What the exercise asks =>
Which lines of the data below include the string "computer"? Return each of them.

Information =>

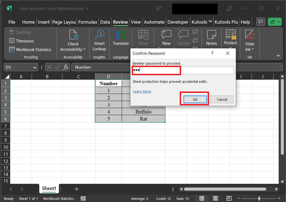The height and width of the screenshot is (202, 286).
Task: Open Smart Lookup in the Insights group
Action: coord(99,41)
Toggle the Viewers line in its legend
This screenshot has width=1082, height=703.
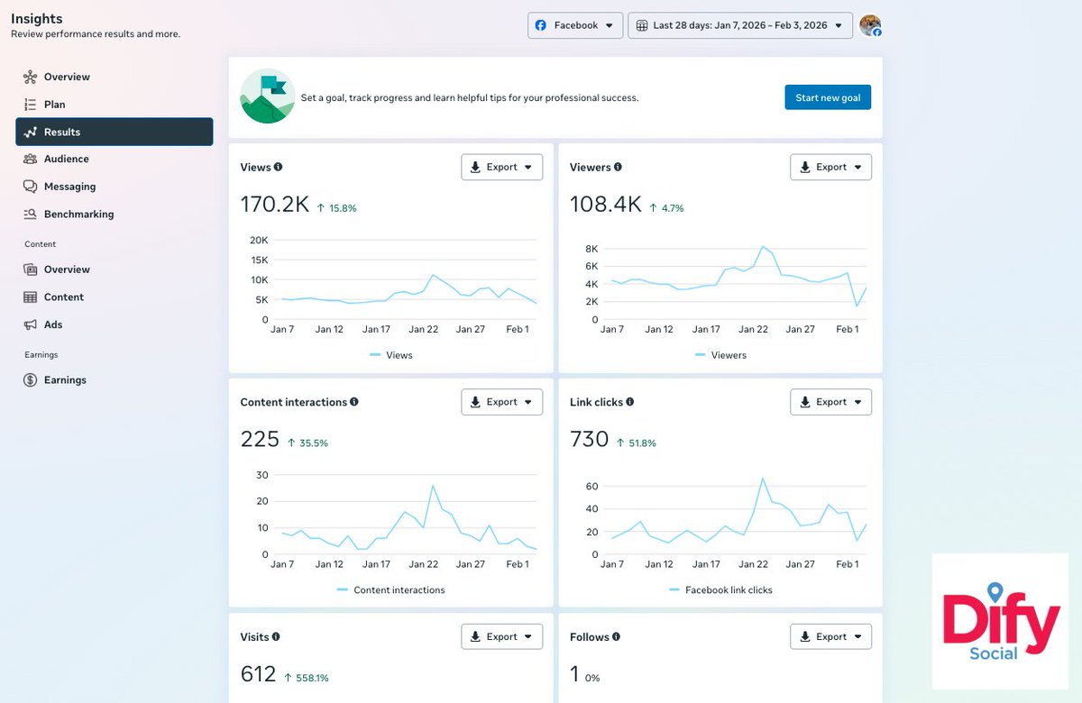[721, 355]
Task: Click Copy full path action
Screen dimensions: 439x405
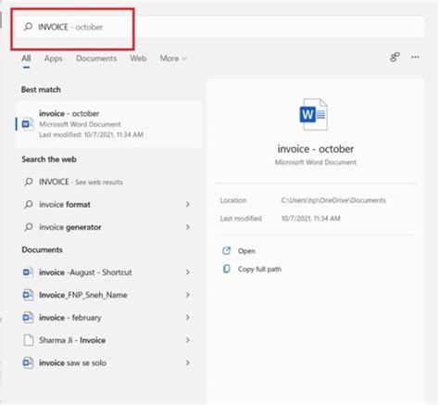Action: [259, 269]
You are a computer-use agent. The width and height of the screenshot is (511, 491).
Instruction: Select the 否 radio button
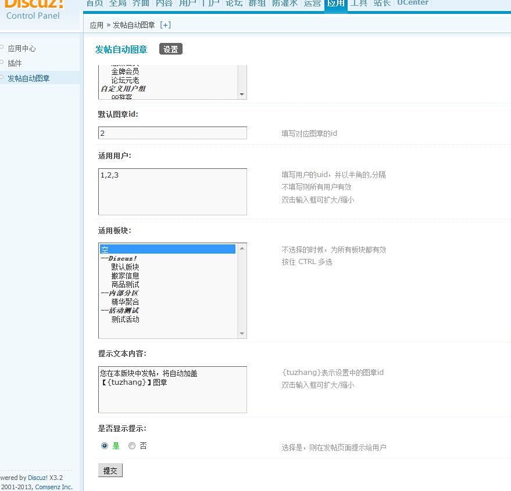pos(132,446)
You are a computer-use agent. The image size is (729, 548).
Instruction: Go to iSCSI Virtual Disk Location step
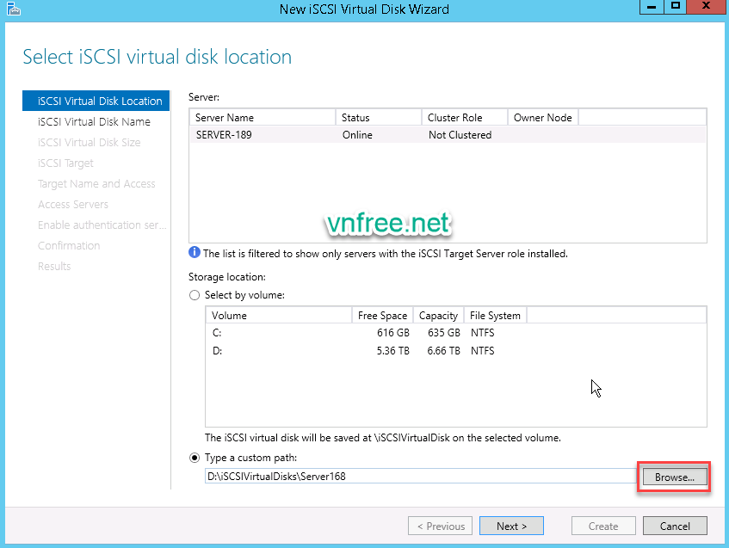point(99,101)
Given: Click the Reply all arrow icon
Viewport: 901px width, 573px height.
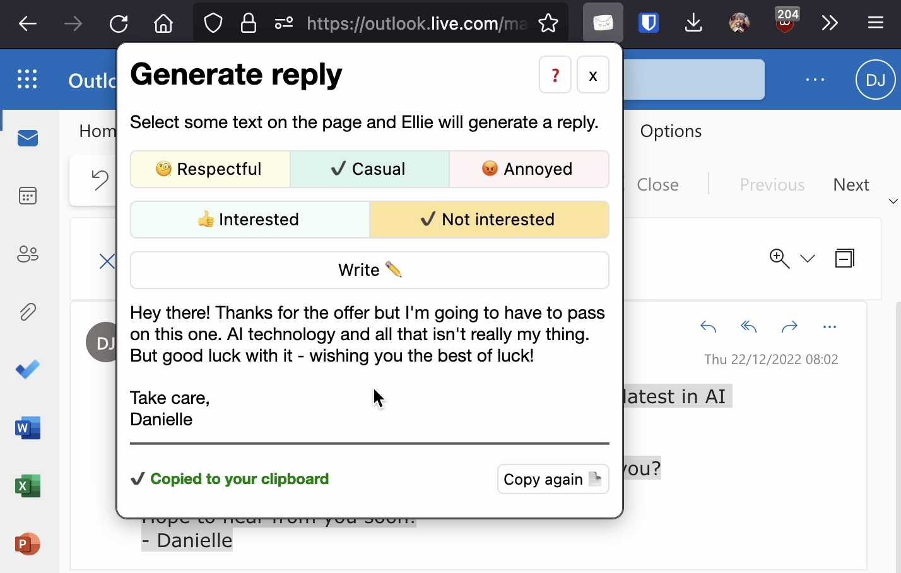Looking at the screenshot, I should tap(749, 327).
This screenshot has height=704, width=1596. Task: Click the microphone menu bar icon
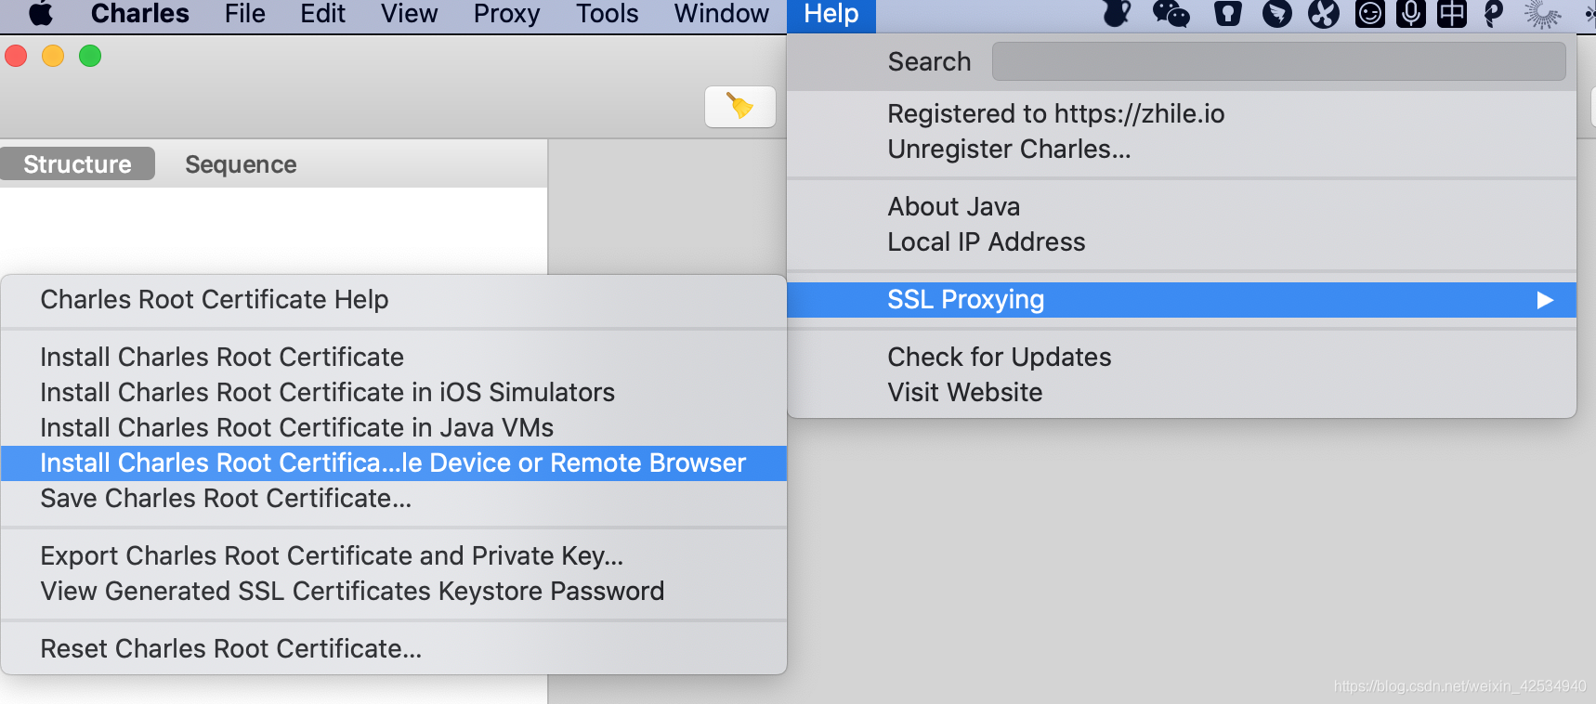(x=1410, y=13)
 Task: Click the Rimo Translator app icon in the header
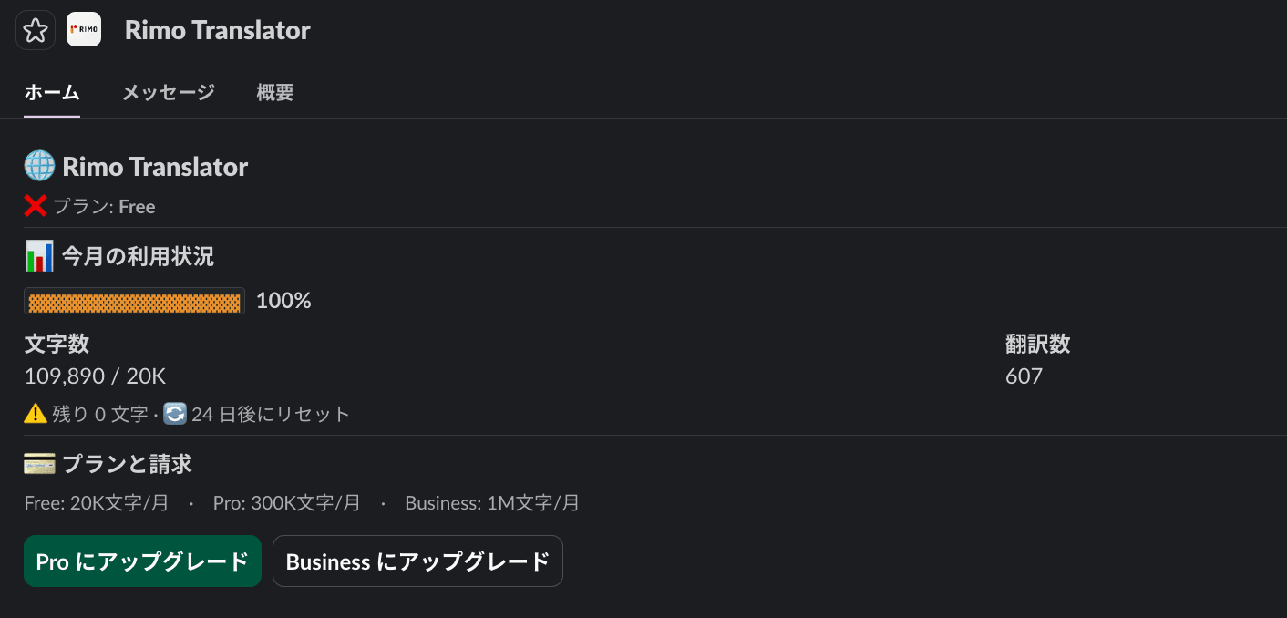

Exercise output =>
You are a computer-use agent. The width and height of the screenshot is (511, 491).
You are a computer-use agent. The image size is (729, 548).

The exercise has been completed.